Опять выехали на грейдер, и мощная машина пошла пожирать километр за километром. И опять мысли и мысли. Сквозь ветровое стекло машины Хрущев видел запущенные поля, повырубленные сады, сожженные села. Сколько потребуется времени и сил, чтобы все это восстановить, вернуть к жизни! Но эта мысль не угнетала. Хрущев верил в людей, которым предстоит это сделать. Многих, очень многих он знал лично, видел их и в праздник и в будни, встречался на различных совещаниях при решении государственных задач, не раз запросто делил хлеб-соль.

Где, интересно, сейчас дед Иван Кириченко, знаменитый партизан восемнадцатого года? Все, бывало, на одышку жаловался. Небось забыл про все «болести», как снова ушел в партизаны. А Поливайко, на всю Корсунщину известный пасечник? Каждую пчелку, бывало, берег. Какие меда собирал! Этот уже стар, отвоевался. Или опять тряхнул стариной? А Максим Петренко, голова колхоза имени Ленина? Какой был рачительный хозяин, как умел беречь колхозную копейку! Поди-ка плачет теперь кровавыми слезами, глядя на порушенное артельное хозяйство. А красавица Мария Фесенко, гремевшая рекордами по всей республике? А Василь Павленко из Джурженцев — лучший колхозный бригадир? Семь дочерей вырастил, одна краше другой. Где они и что с ними? Воюют или томятся в германской неволе?

А сколько простых хлеборобов, скромных, партийных работников, мирных хозяйственников стало партизанскими вожаками! Вот Авксентий Хоменко из Бердичевского горкома партии, перебравшийся в Корсунь. Теперь он возглавляет крупный партизанский отряд, ставший грозой для фашистов. Или старый коммунист Кирилл Солодченко. Это он со своими хлопцами совершил дерзкий налет на запасный немецкий полк и разбил его. Говорят, отпустил бороду и его, пожалуй, не узнать. А Василий Щедров? До войны был простым лесным объездчиком, а теперь командир партизанского соединения.

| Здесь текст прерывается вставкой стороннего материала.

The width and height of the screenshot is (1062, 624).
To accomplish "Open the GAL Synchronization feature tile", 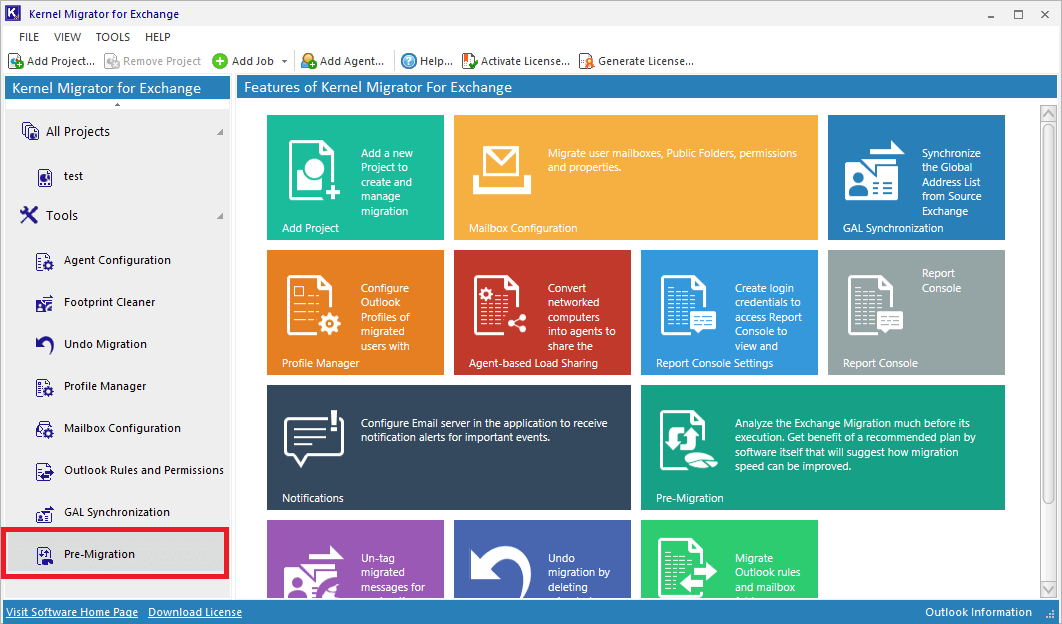I will 916,178.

Да разве перечислишь всех! Их тысячи и тысячи, героев труда и борьбы. С таким народом горы можно ворочать. Сдюжат и не отступят ни перед какими трудностями.

Вдали показался город, и мысли сразу перенеслись в Киев. Что ему скажет сейчас карта? Как изменилась обстановка за время его отсутствия? Члена Военного совета ждали дела насущного дня, и он был полон сил и решимости.

Колонна пехоты растянулась по старому чумацкому шляху. По обочинам стояли вековые ветлы — корявые, дуплистые. Ветер раскачивал их голые ветви, и деревья были похожи на древних старух, в каком-то исступленном отчаянии заломивших руки. На небе грудились свинцовые тучи; ветер гнал их, и они, наползая друг на друга, двигались медленно и неотвратимо. Все окрест было тревожным и настороженным — и голые ветлы, и бесснежные вымокшие поля, и дальние перелески, и черная лента дороги.

Колонна двигалась в каком-то странном безмолвии. То ли плотный промозглый туман, стлавшийся над землей, глушил все звуки, то ли мрачный вид окружающей природы передавался людям и давил на душу, но не слышно было обычных на марше шуток, отрывочных разговоров, подбадривающих команд. Только тяжелая мерная поступь и глубокое дыхание сотен людей.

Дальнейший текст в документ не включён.